Why is this so critical to know? Because during times of hardship, and challenge, and confusion, we need to remember that another life is alive with us.  So, take heart.  This is a very assuring thought.  We can take comfort in knowing there’s another power at work in us, the very life of God shining through us because, in the Spirit, we are in Christ and Christ is in us.

That’s why Paul could say with confidence, writing from his own experience as someone who experienced shipwreck and suffering and abuse and public ridicule, this remarkable summary of the Christian life:

“We are afflicted in every way, but not crushed;
perplexed, but not driven to despair;
persecuted, but not forsaken;
struck down, but not destroyed.”

Why? 

Because “we are always carrying in the body the death of Jesus, so that the life of Jesus may also be made visible in our bodies” (2 Cor. 4:10). This is a marvelous example of Paul’s mystical understanding of Christ.  Christ is not only a historical figure who lived and accomplished something in the past on the cross.  What was operative in the life of Christ is now operative through Christ in the life of his followers.  If God’s power of life and death were operative in Christ, and if, through the Spirit, we are alive “in Christ,” as Paul loved to say, then that same power and process of life and death is active in us.  Paul says, “For we the living are always being delivered over to death on account of Jesus, so that the life of Jesus may also be made manifest in our mortal flesh,” in our bodies.  So death is at work in us, but life in you” (2 Cor. 4:11-12).

This entire text means a lot to me.  At my ordination, 28 years ago, the preacher, the Rev. Dr. Ansley Van Dyke, used these verses as his text. I have a blue clay jar on the shelf in my study, not made in Corinth but Kenya, to remind me what has been entrusted to me in my calling.  It reminds me that there’s another life alive within me—and not only ministers, of course, it’s in all of us.  It is so easy to forget this.

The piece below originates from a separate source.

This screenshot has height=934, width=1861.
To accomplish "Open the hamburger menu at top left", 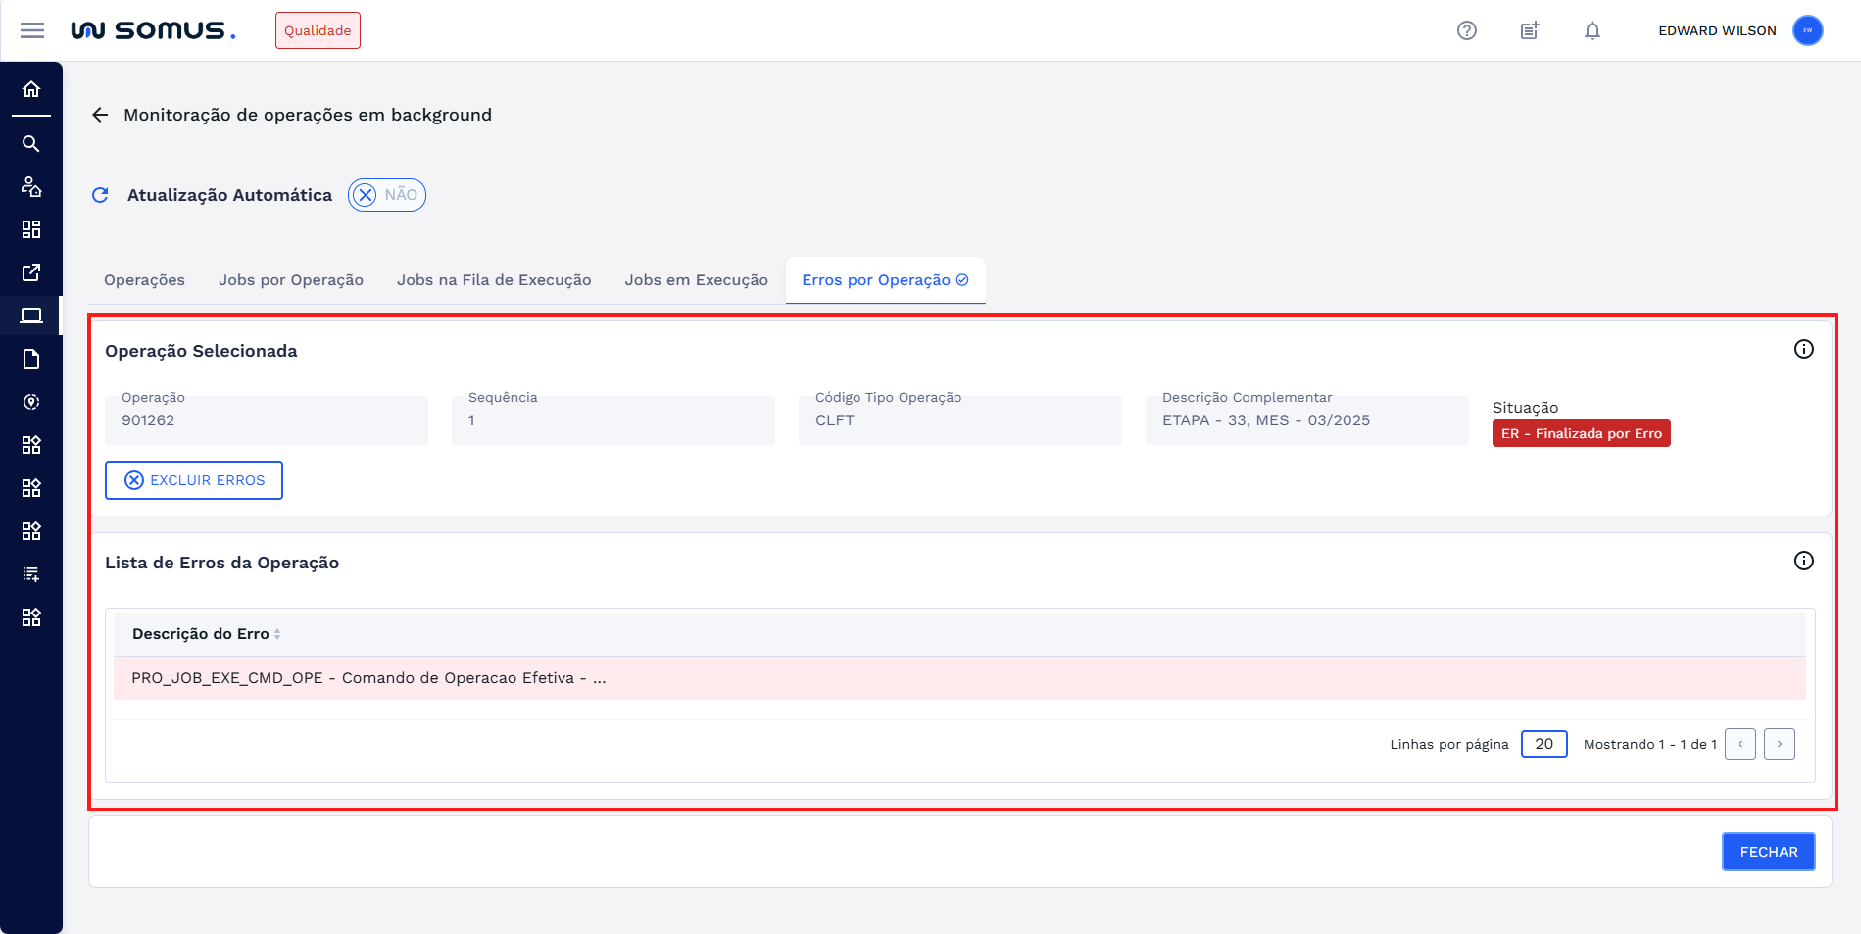I will pyautogui.click(x=32, y=30).
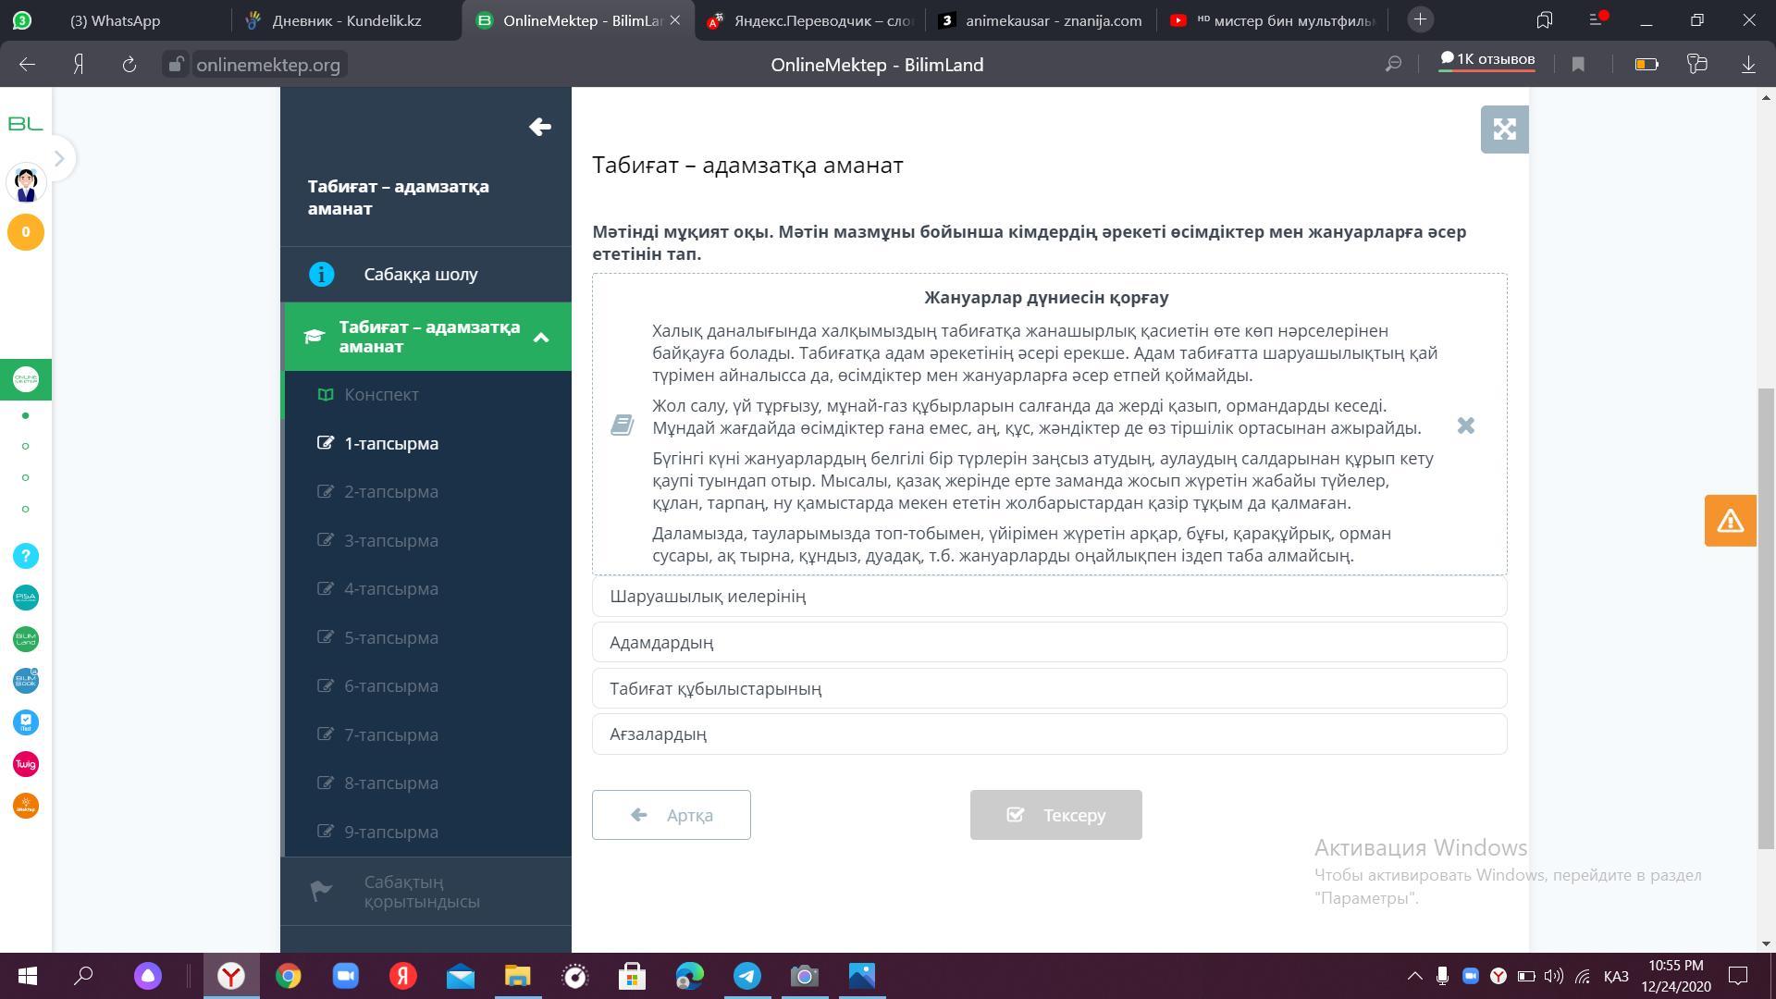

It’s particularly valuable to remember when we find ourselves in challenging situations, when we’ve reached our limits, when we’re conscious of how fragile we really are as human beings.  It’s good to remember when we are afflicted and driven to despair.  And it’s especially good to remember after a trying week of relentless rain, devastating floods and rising water, sore backs, and smelly rugs needing to be tossed.

Yes, it’s good to remember our capacity, to claim the hidden strength and resources we carry within us—often more than we suspect.  And, then, there are times for us to acknowledge that we are not strong enough, that we are weak and fragile. There are times when the only recourse we have is to fall into another’s arms and be supported and held, to fall into God.  There are times when we need rest in that deeper power, the deeper life at work in us. 

When we gather at the Lord’s Table, a lot is going on.  But one thing seems especially relevant for us today.  When we go to him, he gives us his body and blood as source of life.  We confess our hunger and thirst for what we don’t have, but desperately need—or what we don’t think we have or have forgotten to be true: to be in Christ, to partake of him, we discover his life is living in us. Thanks be to God.